Interestingly, the troubles in Cyprus have encouraged many to boast about the comparative health of American banking institutions and the superior sanctity of our own depositor protections. Both of these strengths are illusory, and as a result, what happens in Cyprus will not necessarily stay in Cyprus.

This month the Federal Reserve released the results of "stress tests" that it conducted on the major U.S. banks. While the media heralded the overwhelming success, in which 14 of 16 institutions received gold stars, they did not mention how the tests failed to test how the banks would perform if interest rates were to return to their historic norms.

Currently, the ultra-low rates provided by the Federal Reserve, which provide a low cost of capital and sustain profits on highly leveraged bond and mortgage portfolios, are a key element keeping banks in the black. All of that would be threatened in a rising rate environment. And while the tests did assume that rates would rise from the current 1.9% on the 10 year Treasury, there were no considerations for yields surpassing 4%. They assume that interest rates will stay near historic lows, no matter how bad (or good) the economy gets, how high inflation rises, or how much money the government borrows.

The Fed saw yields rising to 4% (by the end of 2015) only under their most optimistic forecast. In the scenarios involving economic deterioration, they predicted yields would come down dramatically from current levels. At no point did researchers ask the most fundamental questions: What if all the money that has been created over the past few years leads to an increase in inflation that forces interest rates past 4% even if the economy remains weak -- do they not remember the stagflation of the 1970s? Or what if the continued fiscal cowardice in Washington leads to a diminishment of bond investors' enthusiasm?

Given our past experience with bursting bubbles, would it not have been wise for the Fed to consider whether banks could withstand the bursting of the Treasury bond bubble, which many suggest is the biggest bubble of them all? But since the Fed did not recognize the smaller bubbles until after they burst, it is not surprising that they are equally blind to this one? The Fed, after all, does not have a history of learning from its mistakes. However, I believe the oversight is no accident. The Fed knows that major banks would fail if the bond market crashed, but it does not want to shake the confidence that is essential to the current economy.

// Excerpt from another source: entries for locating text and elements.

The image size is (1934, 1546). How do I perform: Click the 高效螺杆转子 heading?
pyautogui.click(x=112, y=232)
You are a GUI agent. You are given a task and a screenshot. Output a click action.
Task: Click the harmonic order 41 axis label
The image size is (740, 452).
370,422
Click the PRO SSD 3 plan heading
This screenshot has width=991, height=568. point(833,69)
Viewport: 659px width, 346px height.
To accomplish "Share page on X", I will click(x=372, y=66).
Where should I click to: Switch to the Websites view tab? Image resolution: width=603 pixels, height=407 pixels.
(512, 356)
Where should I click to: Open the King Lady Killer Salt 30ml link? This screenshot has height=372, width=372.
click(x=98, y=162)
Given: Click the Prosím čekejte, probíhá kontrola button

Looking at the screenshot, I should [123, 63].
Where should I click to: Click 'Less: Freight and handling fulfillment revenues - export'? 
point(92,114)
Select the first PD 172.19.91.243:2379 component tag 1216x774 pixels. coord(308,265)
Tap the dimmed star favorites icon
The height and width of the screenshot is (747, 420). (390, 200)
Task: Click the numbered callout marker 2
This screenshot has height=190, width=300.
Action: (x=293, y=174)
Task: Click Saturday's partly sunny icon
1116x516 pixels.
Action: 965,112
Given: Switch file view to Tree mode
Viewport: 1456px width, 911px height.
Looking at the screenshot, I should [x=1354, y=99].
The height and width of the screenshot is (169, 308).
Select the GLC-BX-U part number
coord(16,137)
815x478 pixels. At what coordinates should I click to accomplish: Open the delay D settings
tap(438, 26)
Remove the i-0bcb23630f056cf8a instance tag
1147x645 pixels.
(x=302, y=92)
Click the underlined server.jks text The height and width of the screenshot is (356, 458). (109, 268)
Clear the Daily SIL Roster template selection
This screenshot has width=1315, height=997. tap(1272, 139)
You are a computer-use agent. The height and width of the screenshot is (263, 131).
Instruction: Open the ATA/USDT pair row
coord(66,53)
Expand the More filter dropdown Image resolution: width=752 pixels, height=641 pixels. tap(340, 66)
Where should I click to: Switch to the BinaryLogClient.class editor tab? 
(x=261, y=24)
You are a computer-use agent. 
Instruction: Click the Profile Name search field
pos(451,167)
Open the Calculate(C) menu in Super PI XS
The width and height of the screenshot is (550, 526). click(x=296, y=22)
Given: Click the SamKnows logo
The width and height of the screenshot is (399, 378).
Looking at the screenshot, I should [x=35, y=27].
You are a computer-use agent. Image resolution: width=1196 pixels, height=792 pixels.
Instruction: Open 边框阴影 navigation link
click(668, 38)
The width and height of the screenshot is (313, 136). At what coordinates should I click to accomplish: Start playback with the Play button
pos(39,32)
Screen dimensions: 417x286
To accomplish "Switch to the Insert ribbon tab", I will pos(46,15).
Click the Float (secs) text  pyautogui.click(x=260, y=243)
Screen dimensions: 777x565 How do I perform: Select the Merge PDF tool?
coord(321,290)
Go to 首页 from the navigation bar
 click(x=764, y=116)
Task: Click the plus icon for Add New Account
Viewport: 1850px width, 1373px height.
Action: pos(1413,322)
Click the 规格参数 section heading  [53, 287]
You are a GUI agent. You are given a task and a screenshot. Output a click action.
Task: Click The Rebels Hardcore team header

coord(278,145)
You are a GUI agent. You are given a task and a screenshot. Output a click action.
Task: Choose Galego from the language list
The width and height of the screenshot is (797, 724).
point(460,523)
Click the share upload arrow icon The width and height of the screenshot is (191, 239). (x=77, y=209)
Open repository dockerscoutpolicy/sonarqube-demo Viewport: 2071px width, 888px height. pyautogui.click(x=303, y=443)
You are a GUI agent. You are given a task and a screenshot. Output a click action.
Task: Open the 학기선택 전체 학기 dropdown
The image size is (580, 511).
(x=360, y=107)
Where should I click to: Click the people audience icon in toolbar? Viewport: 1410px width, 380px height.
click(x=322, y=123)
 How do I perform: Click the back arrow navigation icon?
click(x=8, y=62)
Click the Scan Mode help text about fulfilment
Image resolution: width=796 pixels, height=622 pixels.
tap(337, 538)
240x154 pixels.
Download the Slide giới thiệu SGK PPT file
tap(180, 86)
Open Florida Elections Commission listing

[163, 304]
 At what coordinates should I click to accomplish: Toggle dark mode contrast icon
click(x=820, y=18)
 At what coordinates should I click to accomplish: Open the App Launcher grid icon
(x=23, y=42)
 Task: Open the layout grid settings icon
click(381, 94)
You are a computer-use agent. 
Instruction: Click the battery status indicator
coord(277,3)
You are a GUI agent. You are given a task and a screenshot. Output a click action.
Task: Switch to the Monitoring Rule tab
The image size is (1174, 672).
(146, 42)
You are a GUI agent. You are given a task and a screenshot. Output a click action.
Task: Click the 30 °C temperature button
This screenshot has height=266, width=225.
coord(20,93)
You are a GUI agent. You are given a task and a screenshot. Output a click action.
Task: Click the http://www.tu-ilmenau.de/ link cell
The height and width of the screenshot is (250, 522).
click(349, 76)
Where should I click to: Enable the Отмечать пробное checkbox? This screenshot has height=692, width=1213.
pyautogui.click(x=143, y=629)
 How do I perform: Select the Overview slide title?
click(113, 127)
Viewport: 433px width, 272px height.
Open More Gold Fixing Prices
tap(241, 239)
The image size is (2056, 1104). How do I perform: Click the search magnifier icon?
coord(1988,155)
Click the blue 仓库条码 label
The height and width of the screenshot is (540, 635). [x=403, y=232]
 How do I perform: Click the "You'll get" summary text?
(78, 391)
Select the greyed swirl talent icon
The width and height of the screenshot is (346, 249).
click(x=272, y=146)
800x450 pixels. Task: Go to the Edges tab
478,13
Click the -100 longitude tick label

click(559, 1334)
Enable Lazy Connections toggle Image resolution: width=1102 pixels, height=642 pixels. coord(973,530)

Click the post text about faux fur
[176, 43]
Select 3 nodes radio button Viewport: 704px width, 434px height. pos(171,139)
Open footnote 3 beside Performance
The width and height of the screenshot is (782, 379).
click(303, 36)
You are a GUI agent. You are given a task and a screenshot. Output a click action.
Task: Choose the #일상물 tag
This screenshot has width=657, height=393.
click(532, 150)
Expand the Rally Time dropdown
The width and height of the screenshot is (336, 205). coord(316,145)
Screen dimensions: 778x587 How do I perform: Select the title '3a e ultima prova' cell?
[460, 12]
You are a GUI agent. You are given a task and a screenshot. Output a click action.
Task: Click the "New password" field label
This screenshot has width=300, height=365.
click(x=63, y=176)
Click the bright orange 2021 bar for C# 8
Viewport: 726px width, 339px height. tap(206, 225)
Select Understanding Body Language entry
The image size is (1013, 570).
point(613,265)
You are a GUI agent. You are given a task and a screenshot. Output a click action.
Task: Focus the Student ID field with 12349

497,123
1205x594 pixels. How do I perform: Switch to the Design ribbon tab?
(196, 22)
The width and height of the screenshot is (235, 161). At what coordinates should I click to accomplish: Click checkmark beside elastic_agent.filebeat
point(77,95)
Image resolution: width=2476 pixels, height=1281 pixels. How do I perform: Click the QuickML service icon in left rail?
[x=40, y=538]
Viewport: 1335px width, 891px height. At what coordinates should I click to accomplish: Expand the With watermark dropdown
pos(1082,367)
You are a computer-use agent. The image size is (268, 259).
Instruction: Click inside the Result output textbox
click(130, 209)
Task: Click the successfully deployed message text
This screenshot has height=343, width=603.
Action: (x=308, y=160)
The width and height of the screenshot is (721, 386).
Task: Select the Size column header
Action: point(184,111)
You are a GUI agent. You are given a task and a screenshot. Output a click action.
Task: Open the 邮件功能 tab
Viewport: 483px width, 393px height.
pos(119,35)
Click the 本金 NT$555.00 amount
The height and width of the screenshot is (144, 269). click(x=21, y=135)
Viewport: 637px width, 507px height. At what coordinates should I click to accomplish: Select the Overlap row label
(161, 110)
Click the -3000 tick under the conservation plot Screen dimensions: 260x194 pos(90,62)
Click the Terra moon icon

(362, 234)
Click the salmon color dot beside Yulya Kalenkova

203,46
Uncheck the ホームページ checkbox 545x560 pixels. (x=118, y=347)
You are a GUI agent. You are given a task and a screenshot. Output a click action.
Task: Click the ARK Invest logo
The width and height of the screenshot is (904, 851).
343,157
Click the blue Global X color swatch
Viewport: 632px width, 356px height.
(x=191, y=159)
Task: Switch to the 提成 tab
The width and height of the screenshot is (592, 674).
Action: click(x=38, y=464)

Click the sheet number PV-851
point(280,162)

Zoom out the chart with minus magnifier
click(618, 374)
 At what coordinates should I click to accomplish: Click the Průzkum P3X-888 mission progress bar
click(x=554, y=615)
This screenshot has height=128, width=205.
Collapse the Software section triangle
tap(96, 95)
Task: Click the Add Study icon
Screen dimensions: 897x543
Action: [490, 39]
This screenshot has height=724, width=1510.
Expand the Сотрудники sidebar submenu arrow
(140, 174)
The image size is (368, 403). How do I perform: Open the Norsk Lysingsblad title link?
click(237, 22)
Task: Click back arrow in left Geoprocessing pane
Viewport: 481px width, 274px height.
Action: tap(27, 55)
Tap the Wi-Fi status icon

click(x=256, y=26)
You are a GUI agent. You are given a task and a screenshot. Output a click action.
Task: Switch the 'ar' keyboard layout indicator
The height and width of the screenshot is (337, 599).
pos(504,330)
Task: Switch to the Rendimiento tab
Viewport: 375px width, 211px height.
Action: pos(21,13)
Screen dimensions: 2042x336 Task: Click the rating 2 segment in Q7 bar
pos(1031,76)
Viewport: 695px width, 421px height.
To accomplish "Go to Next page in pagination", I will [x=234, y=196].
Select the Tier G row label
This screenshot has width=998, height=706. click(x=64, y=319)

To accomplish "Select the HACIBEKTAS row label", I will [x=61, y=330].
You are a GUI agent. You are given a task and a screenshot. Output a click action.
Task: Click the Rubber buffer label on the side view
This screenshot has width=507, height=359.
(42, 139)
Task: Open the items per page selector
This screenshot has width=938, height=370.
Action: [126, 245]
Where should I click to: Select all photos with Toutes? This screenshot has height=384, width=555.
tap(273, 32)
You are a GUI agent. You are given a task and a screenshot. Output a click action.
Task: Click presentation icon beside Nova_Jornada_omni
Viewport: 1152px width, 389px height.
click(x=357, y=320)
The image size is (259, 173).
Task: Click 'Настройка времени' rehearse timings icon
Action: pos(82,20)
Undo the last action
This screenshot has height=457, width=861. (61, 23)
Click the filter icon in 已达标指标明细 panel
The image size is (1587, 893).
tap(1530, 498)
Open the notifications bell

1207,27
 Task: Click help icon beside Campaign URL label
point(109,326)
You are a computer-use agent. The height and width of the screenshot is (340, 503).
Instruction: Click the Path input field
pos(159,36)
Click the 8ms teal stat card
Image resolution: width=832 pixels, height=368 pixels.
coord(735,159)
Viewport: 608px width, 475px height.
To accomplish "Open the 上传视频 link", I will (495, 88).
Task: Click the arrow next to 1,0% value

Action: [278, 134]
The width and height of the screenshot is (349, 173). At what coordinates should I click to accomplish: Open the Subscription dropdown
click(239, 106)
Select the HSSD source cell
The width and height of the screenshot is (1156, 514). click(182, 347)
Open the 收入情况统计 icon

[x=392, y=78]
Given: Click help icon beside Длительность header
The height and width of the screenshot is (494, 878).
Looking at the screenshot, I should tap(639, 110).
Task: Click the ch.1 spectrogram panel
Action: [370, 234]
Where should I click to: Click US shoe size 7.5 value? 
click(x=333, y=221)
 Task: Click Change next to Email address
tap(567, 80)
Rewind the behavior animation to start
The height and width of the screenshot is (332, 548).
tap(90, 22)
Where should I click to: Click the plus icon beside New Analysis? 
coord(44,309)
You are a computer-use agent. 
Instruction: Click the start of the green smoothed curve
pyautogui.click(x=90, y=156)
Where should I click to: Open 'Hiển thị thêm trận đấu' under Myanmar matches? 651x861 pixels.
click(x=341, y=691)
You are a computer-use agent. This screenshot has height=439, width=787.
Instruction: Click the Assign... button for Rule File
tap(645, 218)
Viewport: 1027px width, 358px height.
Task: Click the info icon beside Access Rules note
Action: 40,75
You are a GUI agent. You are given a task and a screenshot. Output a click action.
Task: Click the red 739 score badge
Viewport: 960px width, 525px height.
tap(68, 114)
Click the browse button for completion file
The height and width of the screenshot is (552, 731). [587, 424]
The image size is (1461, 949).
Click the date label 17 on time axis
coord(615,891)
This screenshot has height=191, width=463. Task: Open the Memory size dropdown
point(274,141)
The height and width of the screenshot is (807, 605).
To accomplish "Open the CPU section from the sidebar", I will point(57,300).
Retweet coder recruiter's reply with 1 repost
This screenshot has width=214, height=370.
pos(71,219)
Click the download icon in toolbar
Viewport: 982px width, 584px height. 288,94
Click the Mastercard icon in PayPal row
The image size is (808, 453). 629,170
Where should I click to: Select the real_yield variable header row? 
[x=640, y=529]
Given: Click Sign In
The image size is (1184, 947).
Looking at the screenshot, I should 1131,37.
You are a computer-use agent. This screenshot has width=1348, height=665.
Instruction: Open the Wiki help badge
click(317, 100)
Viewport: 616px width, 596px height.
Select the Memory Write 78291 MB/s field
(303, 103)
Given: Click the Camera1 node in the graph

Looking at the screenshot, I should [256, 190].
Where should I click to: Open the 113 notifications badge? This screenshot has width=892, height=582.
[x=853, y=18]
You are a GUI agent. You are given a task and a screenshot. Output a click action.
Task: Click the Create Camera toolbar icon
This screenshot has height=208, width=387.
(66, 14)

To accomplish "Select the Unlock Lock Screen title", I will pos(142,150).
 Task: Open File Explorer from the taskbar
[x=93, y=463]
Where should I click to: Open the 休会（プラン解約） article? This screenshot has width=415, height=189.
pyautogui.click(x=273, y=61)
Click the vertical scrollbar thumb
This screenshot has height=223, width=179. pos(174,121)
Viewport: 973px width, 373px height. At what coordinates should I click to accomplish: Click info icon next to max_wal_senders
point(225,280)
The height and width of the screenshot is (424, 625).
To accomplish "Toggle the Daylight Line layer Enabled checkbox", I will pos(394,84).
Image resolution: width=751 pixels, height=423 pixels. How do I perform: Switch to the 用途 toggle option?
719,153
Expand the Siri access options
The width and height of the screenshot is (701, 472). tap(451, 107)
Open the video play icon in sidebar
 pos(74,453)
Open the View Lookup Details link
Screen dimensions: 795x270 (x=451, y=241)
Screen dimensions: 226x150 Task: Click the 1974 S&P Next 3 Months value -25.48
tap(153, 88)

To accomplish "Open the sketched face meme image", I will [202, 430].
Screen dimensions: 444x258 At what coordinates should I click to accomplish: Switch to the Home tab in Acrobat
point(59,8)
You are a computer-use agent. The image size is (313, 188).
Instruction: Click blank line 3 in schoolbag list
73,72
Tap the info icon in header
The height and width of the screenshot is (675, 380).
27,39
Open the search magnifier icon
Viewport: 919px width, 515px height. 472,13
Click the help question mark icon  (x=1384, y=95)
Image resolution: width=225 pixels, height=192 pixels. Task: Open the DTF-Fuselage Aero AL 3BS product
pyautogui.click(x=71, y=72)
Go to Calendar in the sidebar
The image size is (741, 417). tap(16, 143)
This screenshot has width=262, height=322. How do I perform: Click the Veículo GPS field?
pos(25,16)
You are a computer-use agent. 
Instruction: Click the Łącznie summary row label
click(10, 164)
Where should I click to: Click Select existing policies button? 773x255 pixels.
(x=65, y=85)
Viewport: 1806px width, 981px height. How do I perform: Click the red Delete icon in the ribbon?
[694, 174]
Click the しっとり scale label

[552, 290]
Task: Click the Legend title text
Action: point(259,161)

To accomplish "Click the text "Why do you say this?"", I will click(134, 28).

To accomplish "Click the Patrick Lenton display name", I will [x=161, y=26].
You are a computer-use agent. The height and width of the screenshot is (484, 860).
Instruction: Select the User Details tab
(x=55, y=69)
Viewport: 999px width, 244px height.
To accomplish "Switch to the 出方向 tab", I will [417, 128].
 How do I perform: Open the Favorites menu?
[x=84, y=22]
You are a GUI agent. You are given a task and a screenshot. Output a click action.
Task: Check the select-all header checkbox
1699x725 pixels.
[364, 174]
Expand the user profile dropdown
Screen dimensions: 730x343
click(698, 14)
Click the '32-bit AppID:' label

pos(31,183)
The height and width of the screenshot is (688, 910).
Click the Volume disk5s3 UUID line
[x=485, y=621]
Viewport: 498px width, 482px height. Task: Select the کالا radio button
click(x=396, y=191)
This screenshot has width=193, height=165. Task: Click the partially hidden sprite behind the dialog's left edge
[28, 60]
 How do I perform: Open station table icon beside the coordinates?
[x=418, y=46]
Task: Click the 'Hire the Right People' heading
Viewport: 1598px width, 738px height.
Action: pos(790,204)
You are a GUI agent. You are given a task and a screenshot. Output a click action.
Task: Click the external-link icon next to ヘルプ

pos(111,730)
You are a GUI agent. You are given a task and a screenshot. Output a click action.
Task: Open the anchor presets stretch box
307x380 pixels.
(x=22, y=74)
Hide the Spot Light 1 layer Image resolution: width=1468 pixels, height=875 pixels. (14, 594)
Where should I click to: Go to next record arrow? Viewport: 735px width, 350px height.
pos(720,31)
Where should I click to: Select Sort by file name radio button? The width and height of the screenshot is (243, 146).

This episode also puts into starker focus the inadequacy of deposit insurance. By offering the illusion of systemic safety in bank deposits, government guarantees encourage recklessness by banks and depositors. They provide the same incentives that federal flood insurance does in convincing homeowners to build on flood zones. Consumer choice and risk aversion are powerful forces that could bring needed discipline to banking. The FDIC in the U.S. is in the same situation as insurance giant AIG before the crash of 2008.

While the FDIC currently has about $25 billion available to bail out failing banks in the event of isolated events (mainly held in U.S. treasuries that would need to be sold), it insures more than $10 trillion in deposits. Clearly it lacks the resources to cover major losses in a systemic failure. A failure of just one of the nation's forty largest banks could swamp the resources of the FDIC. I believe that a significant spike in Treasury yields, to say 6%, would result in the failure of several major banks. Bank of America and Citibank for example each have over $1 trillion in deposits. Where would the FDIC get the money to make the depositors whole in such a situation? The government would be unlikely to pass a major tax increase to fund an FDIC bailout. More likely the Fed would print the money. In that event, depositors may not lose their money, but their money will lose much of its purchasing power. In the end, honest losses could prove to be much smaller.